The focal point of the composition is the Seine itself, its placid waters sparkling beneath the bright midday sun. Harmoniously integrated into the verdant landscape, several figures – probably bourgeois city-dwellers – enjoy the plentiful leisure opportunities that had transformed this region by Renoir’s day into a postcard setting for Sunday outings and longer holidays. Drifting down the middle of the river is a narrow skiff that holds a rower and a single passenger, facing each other companionably. A third figure, jauntily clad in a straw hat, sits in a wide-bottomed rowing boat tied up by the near bank, perhaps awaiting a companion before setting out. In the middle distance, just barely visible, an elegantly dressed woman promenades along the sandy walkway at the water’s edge. Another path enters the composition at the bottom right and leads toward a rustic, wooden gate in the middle ground, inviting the viewer to cross into the self-contained world of the painting and partake of its pleasures.

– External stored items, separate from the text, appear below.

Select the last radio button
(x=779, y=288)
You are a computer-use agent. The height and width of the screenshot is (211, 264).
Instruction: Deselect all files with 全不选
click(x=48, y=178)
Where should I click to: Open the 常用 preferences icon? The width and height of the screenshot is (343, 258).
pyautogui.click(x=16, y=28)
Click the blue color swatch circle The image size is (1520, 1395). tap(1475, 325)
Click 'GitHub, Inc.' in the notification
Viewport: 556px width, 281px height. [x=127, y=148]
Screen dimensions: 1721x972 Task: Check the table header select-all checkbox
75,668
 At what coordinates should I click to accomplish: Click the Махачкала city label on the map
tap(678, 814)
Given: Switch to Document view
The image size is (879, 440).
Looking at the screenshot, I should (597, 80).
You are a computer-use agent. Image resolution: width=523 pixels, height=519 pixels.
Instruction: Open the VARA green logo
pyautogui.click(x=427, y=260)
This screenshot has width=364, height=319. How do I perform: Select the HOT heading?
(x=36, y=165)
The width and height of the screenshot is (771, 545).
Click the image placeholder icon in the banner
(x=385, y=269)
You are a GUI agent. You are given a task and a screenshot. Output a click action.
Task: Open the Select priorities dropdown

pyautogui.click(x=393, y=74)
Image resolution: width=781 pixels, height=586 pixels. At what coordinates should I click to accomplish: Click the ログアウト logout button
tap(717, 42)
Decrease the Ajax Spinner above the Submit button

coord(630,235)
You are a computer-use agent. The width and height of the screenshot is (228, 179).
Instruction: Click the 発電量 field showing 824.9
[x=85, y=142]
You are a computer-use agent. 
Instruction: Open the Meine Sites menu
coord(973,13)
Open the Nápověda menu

This foreground path also marks out the spot where Renoir must have set up his easel to depict this lively view, implicitly registering his presence in the landscape. The painting thus bears witness to one of the central tenets of Impressionism: the plein-air master standing outdoors, before nature, rapidly transcribing his immediate sensations. Renoir has employed several different types of brushwork to capture the myriad details of the natural world, differentiating the various zones of the landscape through his nimble touch. Longer strokes render the tall, gently swaying grasses in the foreground, while lighter, more feathery ones depict the young leaves of the green trees. The sun-dappled water is an interweaving pattern of white and blue touches, further animated by short licks of cobalt.
‘It is as if Renoir is responding to each detail in turn,’ Christopher Riopelle has written about a closely related landscape, ‘finding the touch and density of paint that will most convincingly capture the freshness and the specificity of each particular motif. This is an exercise in painterly improvisation in which we see the artist striving to find, as quickly as possible, one imagines, an equivalency between an object in nature and the response it evokes in his mind and eye as his hand moves across the canvas and the springtime sun warms him’ (C. Riopelle, op. cit., 2007, p. 230).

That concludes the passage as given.